-- Exercise description --
Return only these lines: the one that contains "The height and" and every line after it through the end of the listing, exactly, without pictures.

━━━

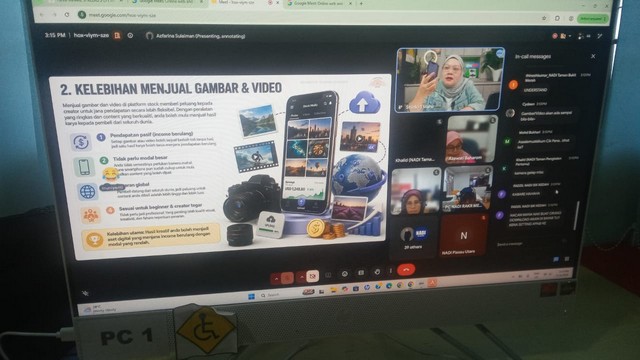Toggle the muted microphone button
Screen dimensions: 640x360
pos(287,278)
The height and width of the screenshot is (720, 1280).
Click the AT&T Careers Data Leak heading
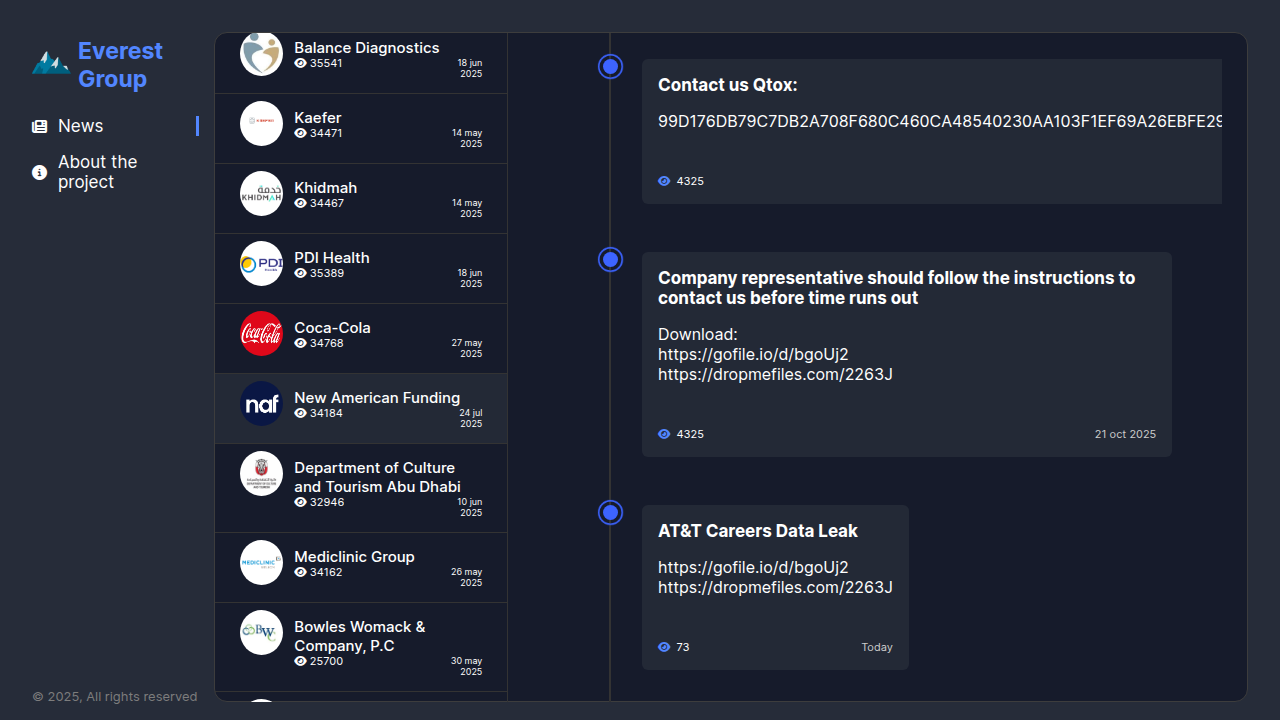point(757,531)
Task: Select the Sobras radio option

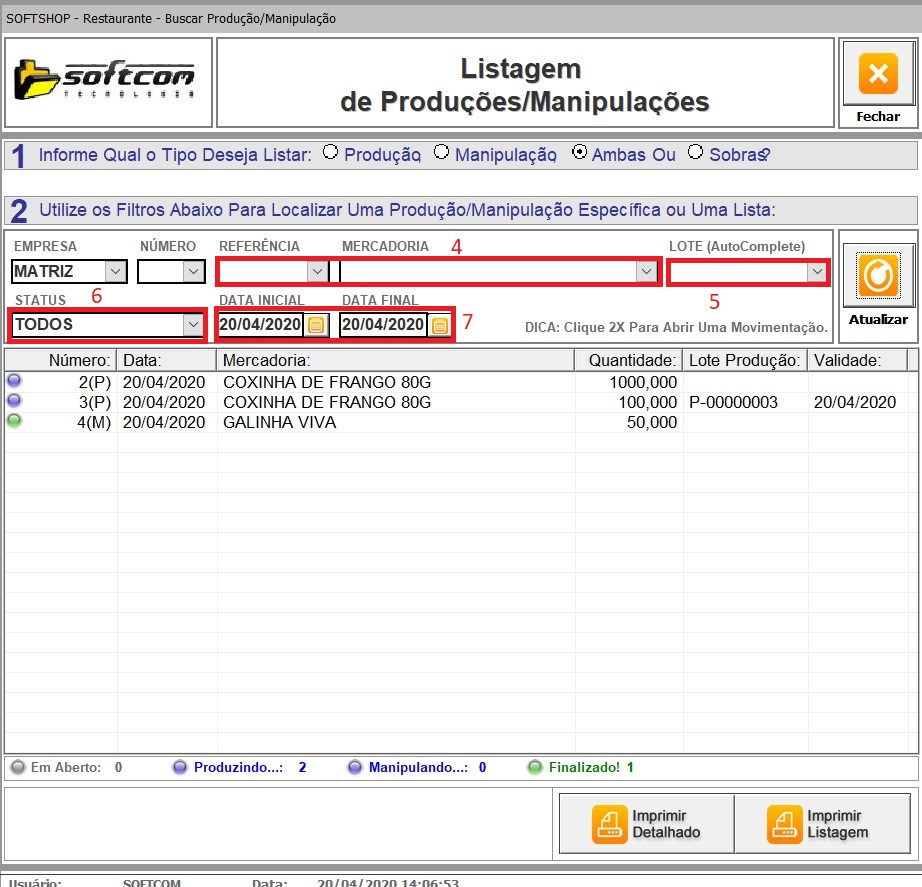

━━━

-- Task response --
The height and width of the screenshot is (720, 1280).
Click the AT&T Careers Data Leak heading
point(757,531)
Task: Select the Sobras radio option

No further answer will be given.